> **Dataset rows**
— begin —

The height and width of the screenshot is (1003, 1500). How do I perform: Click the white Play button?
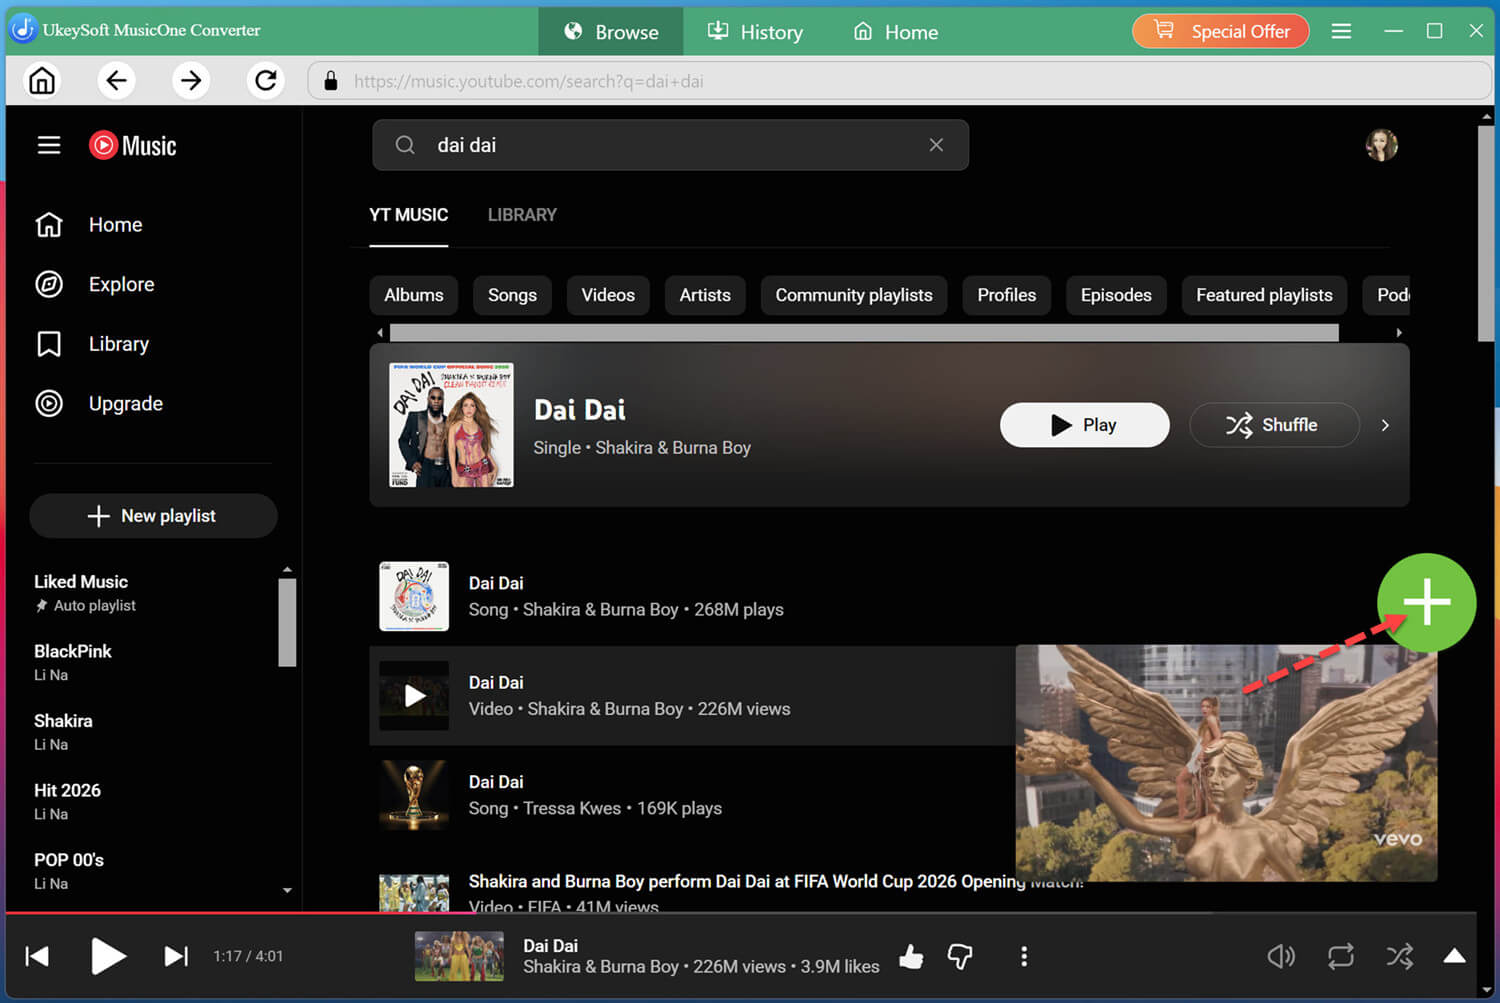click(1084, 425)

— end —
— begin —

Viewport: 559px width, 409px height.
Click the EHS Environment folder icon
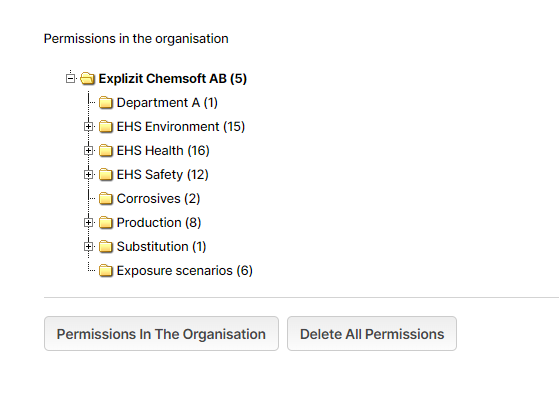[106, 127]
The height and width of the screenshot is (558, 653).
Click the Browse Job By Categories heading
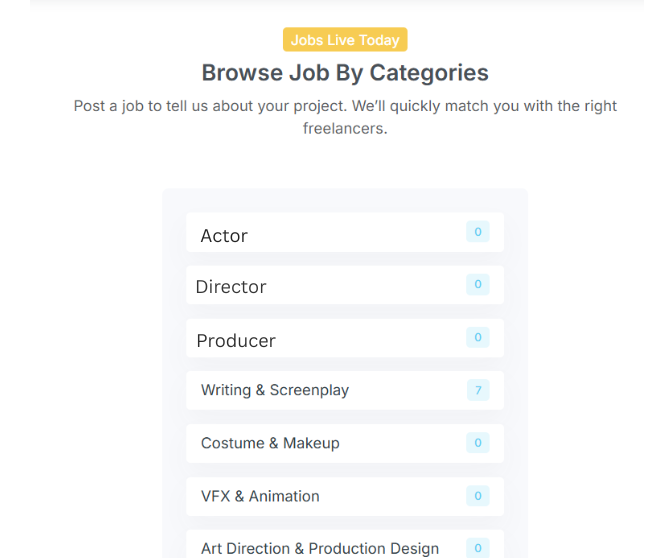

— end —

> **Your goal**
Retype the rows from the line with "The height and width of the screenshot is (558, 653)." to the line with "Click the Browse Job By Categories heading", keeping every character as it is.

> **Response to this task**
The height and width of the screenshot is (558, 653).
Click the Browse Job By Categories heading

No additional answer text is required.